The data must be given again in full, with no line altered.

** Opening SOURCE DATA block **

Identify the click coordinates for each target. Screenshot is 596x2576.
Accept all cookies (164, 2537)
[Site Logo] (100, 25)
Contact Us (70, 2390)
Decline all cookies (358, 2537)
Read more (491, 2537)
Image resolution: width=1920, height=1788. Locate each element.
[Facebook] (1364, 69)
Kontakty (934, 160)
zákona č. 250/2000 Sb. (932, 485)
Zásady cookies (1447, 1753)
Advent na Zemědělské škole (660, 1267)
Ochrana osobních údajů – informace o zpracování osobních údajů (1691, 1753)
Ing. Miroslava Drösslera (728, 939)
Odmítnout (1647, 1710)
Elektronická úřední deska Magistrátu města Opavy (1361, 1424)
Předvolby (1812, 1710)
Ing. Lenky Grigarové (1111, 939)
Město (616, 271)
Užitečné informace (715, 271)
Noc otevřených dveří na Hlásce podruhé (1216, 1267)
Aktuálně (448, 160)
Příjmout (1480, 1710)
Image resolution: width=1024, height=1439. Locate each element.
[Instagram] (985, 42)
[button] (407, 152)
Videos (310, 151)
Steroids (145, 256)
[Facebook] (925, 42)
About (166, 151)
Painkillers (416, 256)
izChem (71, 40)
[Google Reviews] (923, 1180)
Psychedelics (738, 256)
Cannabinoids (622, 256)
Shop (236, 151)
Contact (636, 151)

** Closing SOURCE DATA block **

#### TASK RESPONSE
Identify the click coordinates for each target. Screenshot is 596x2576.
Accept all cookies (164, 2537)
[Site Logo] (100, 25)
Contact Us (70, 2390)
Decline all cookies (358, 2537)
Read more (491, 2537)
Image resolution: width=1920, height=1788. Locate each element.
[Facebook] (1364, 69)
Kontakty (934, 160)
zákona č. 250/2000 Sb. (932, 485)
Zásady cookies (1447, 1753)
Advent na Zemědělské škole (660, 1267)
Ochrana osobních údajů – informace o zpracování osobních údajů (1691, 1753)
Ing. Miroslava Drösslera (728, 939)
Odmítnout (1647, 1710)
Elektronická úřední deska Magistrátu města Opavy (1361, 1424)
Předvolby (1812, 1710)
Ing. Lenky Grigarové (1111, 939)
Město (616, 271)
Užitečné informace (715, 271)
Noc otevřených dveří na Hlásce podruhé (1216, 1267)
Aktuálně (448, 160)
Příjmout (1480, 1710)
Image resolution: width=1024, height=1439. Locate each element.
[Instagram] (985, 42)
[button] (407, 152)
Videos (310, 151)
Steroids (145, 256)
[Facebook] (925, 42)
About (166, 151)
Painkillers (416, 256)
izChem (71, 40)
[Google Reviews] (923, 1180)
Psychedelics (738, 256)
Cannabinoids (622, 256)
Shop (236, 151)
Contact (636, 151)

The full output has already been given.